• 合并多个有序链表


    Python解决方案1:

    # Definition for singly-linked list.
    # class ListNode(object):
    #     def __init__(self, x):
    #         self.val = x
    #         self.next = None
    
    class Solution(object):
        def mergeKLists(self, lists):
            """
            :type lists: List[ListNode]
            :rtype: ListNode
            """
            all_list = []
            for i in lists:
                all_list += self.tolist(i)
            all_list.sort()
            if not all_list:
                return None
            head = ListNode(all_list[0])
            out = head
            for i in all_list[1:]:
                head.next = ListNode(i)
                head = head.next
            return out
            
        def tolist(self,head):
            out = []
            while head:
                out.append(head.val)
                head = head.next
            return out

    Python解决方案2:

    # Definition for singly-linked list.
    # class ListNode(object):
    #     def __init__(self, x):
    #         self.val = x
    #         self.next = None
    
    class Solution(object):
        def mergeKLists(self, lists):
            """
            :type lists: List[ListNode]
            :rtype: ListNode
            """

___

• 练习说明
把上面的代码从“all_list.sort()”开始、到“out.append(head.val)”结束重写一遍，并把其中的“all_list”全部换成“nums”。 以下材料与上面的代码互不相干，需单独看待。

• 材料
___

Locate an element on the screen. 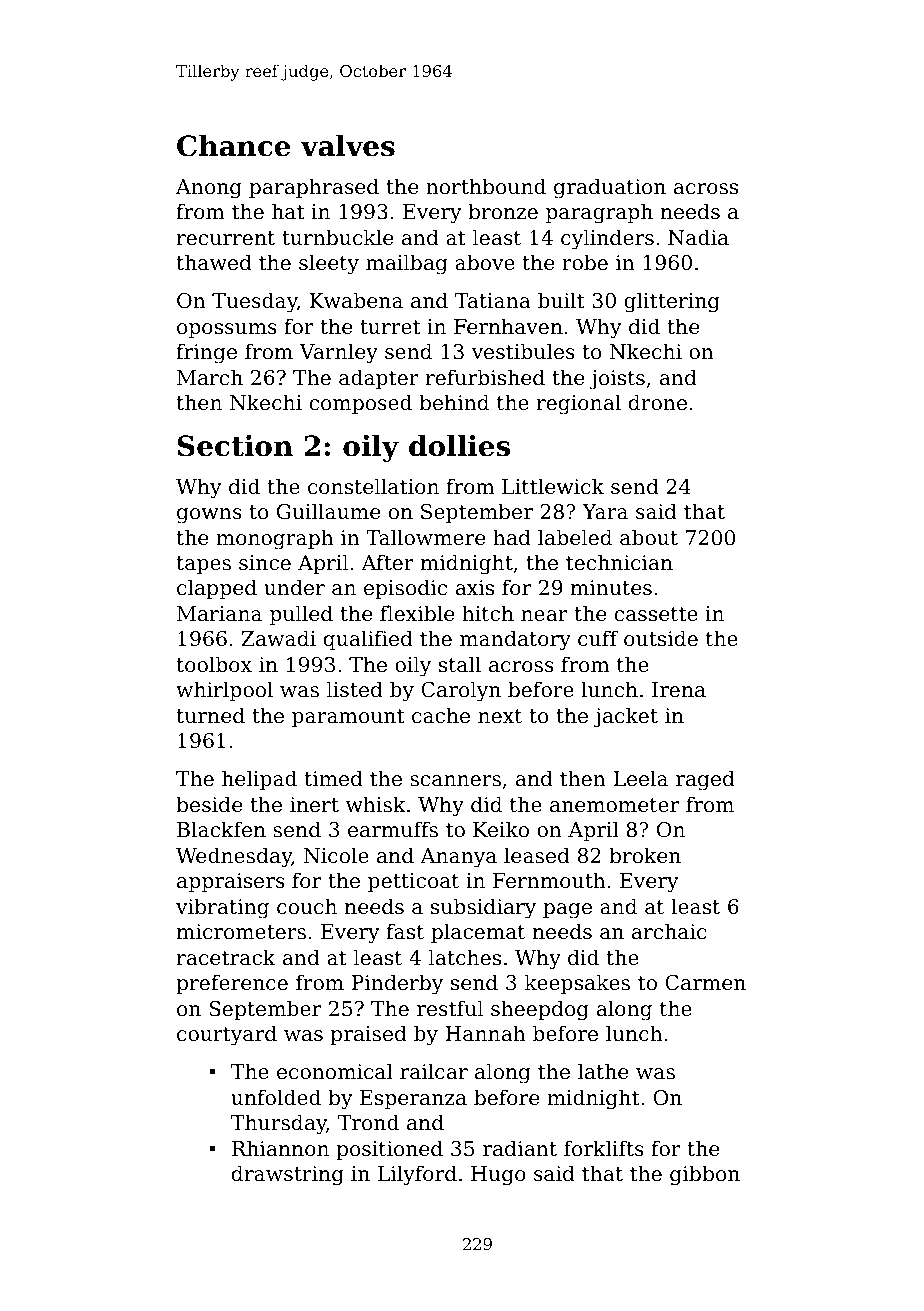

___

• 参考答案
nums.sort()
            if not nums:
                return None
            head = ListNode(nums[0])
            out = head
            for i in nums[1:]:
                head.next = ListNode(i)
                head = head.next
            return out
            
        def tolist(self,head):
            out = []
            while head:
                out.append(head.val)